Exercise aim:
Copy the listing word for word, starting at its first line and ending after the line that contains "(220, 330).".

(Stored data)
========================================================================
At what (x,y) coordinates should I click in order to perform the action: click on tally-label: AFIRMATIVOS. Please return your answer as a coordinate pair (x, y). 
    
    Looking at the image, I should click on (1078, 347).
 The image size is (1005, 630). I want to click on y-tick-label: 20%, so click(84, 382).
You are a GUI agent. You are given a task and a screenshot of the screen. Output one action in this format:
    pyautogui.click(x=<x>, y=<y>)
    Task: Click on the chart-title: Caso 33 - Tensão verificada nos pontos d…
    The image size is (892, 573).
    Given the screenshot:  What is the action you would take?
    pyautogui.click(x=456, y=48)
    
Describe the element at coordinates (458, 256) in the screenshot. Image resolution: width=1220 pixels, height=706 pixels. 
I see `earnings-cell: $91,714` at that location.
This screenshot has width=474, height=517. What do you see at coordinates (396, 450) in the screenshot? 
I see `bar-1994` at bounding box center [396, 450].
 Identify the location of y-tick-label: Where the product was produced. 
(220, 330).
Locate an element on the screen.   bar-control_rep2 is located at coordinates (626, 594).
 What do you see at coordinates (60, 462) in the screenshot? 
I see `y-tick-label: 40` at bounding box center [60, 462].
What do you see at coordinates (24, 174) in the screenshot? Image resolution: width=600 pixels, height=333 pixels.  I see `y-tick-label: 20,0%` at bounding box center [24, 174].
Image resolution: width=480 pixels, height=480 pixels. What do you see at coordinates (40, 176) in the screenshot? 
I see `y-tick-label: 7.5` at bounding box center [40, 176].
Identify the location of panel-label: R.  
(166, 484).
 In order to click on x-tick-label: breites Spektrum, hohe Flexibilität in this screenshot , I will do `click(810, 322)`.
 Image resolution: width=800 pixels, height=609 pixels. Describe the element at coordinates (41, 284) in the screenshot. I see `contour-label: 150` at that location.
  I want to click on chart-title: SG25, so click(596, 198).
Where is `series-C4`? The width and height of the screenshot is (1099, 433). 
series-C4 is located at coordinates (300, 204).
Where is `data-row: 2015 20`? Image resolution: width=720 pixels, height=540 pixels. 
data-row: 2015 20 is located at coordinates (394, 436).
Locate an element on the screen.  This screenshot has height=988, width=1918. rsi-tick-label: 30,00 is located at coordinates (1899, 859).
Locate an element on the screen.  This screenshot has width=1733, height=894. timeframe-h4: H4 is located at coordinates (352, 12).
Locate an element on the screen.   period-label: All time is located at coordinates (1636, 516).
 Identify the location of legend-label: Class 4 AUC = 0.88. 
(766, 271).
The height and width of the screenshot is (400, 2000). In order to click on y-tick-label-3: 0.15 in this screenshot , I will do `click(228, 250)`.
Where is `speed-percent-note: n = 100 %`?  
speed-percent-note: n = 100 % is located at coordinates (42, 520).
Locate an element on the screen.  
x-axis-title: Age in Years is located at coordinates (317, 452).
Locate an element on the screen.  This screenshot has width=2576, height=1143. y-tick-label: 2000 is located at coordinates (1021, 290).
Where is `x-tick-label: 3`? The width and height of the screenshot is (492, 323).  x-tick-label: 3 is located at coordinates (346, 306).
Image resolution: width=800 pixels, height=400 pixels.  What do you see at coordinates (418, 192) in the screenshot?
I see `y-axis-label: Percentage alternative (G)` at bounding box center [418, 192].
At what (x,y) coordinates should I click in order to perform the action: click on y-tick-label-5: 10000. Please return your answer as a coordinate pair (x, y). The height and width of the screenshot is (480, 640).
========================================================================
Result below:
At what (x,y) coordinates should I click in order to perform the action: click on tally-label: AFIRMATIVOS. Please return your answer as a coordinate pair (x, y). 
    
    Looking at the image, I should click on (1078, 347).
 The image size is (1005, 630). I want to click on y-tick-label: 20%, so click(84, 382).
You are a GUI agent. You are given a task and a screenshot of the screen. Output one action in this format:
    pyautogui.click(x=<x>, y=<y>)
    Task: Click on the chart-title: Caso 33 - Tensão verificada nos pontos d…
    The image size is (892, 573).
    Given the screenshot:  What is the action you would take?
    pyautogui.click(x=456, y=48)
    
Describe the element at coordinates (458, 256) in the screenshot. Image resolution: width=1220 pixels, height=706 pixels. 
I see `earnings-cell: $91,714` at that location.
This screenshot has width=474, height=517. What do you see at coordinates (396, 450) in the screenshot? 
I see `bar-1994` at bounding box center [396, 450].
 Identify the location of y-tick-label: Where the product was produced. 
(220, 330).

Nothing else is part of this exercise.